Top of Extracted records

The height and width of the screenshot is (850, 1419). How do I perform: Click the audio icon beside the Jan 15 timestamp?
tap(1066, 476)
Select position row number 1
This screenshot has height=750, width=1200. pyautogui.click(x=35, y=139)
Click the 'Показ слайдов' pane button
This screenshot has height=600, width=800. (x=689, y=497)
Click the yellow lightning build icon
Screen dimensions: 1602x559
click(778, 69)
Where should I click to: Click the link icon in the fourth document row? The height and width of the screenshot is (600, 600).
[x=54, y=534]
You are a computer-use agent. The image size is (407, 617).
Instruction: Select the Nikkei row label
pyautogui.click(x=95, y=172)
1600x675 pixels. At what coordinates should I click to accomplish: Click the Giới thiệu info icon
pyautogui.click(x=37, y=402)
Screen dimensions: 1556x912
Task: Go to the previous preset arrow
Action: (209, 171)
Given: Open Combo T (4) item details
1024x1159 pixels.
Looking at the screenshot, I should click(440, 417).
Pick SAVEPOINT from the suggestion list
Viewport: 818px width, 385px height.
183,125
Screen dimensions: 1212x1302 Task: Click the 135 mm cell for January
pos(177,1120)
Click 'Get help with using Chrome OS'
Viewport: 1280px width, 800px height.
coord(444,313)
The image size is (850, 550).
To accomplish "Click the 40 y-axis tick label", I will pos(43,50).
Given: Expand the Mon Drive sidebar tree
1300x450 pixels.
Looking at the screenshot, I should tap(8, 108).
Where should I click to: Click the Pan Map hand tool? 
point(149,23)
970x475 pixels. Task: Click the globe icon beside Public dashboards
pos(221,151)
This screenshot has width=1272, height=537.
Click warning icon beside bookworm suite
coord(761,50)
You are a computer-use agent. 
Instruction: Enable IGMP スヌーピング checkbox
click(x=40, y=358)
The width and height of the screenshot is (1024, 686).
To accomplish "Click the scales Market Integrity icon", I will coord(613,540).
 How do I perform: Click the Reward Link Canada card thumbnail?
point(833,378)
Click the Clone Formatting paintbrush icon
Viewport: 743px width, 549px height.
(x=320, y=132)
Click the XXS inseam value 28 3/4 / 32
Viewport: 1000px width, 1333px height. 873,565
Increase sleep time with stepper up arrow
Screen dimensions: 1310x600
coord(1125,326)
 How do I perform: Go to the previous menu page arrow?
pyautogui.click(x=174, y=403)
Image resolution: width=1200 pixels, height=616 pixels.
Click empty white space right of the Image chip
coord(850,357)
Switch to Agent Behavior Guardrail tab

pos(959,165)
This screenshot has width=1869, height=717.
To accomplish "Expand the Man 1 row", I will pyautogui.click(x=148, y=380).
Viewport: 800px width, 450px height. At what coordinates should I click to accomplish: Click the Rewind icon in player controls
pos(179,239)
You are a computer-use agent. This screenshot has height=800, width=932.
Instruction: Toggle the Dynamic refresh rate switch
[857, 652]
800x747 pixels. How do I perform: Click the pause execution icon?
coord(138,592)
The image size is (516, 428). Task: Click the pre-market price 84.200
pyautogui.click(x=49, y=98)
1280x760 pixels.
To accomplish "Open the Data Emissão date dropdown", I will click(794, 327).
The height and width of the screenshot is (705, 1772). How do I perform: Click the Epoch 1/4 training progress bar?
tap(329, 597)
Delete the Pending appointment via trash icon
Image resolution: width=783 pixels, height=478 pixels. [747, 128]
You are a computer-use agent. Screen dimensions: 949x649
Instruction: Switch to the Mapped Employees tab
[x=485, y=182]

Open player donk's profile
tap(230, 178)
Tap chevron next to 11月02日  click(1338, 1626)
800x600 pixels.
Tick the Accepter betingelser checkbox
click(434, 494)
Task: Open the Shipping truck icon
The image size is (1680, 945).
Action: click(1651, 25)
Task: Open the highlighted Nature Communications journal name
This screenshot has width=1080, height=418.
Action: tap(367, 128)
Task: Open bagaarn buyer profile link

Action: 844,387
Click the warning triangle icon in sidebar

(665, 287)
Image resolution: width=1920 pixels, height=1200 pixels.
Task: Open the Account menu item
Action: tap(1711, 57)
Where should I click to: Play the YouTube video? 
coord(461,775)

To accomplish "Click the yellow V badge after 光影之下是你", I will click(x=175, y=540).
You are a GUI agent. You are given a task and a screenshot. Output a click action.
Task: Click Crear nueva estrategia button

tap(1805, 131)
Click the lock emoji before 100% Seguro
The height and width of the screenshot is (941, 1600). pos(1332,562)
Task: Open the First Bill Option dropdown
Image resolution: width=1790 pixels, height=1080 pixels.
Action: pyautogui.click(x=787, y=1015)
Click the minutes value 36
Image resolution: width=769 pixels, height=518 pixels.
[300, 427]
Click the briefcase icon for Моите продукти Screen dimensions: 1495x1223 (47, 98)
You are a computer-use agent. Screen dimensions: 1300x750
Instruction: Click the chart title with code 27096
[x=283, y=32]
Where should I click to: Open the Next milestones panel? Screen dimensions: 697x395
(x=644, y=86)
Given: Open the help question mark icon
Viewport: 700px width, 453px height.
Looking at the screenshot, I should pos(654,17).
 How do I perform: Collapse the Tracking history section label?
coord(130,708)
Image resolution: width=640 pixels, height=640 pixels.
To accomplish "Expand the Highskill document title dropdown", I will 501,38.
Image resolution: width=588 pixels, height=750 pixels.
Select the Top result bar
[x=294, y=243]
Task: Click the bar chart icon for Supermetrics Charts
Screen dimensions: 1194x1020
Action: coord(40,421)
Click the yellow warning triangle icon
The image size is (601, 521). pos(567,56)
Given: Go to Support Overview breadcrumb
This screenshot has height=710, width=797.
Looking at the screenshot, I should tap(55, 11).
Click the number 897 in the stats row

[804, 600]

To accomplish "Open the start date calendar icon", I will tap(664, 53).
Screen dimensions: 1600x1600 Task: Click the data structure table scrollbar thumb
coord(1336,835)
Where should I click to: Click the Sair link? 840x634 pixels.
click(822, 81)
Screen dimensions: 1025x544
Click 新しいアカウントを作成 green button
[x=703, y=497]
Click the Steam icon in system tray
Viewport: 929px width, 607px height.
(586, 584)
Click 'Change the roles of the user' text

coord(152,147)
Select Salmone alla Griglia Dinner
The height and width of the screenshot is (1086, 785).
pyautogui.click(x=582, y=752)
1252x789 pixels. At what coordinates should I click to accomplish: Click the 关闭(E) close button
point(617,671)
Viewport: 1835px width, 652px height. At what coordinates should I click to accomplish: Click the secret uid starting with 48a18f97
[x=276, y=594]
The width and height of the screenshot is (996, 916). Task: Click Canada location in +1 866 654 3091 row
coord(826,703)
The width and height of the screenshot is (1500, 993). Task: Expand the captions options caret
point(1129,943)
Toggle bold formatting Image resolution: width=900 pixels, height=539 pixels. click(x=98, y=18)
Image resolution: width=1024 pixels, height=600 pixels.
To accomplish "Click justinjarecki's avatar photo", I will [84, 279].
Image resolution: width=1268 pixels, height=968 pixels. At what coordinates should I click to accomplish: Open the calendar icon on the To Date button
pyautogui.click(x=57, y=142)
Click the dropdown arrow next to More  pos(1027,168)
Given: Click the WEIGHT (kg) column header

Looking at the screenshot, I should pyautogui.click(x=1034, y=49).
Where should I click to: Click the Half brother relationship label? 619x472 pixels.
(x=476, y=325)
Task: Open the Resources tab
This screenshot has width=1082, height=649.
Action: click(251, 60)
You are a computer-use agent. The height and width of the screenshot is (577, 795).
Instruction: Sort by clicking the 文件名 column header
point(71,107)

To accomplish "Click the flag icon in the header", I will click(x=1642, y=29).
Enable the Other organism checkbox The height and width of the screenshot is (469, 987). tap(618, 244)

Bottom of Extracted records

| Work instructions |
Your reply should be one number: how many lines in the listing hold the word "dropdown".

| Finished exercise |
4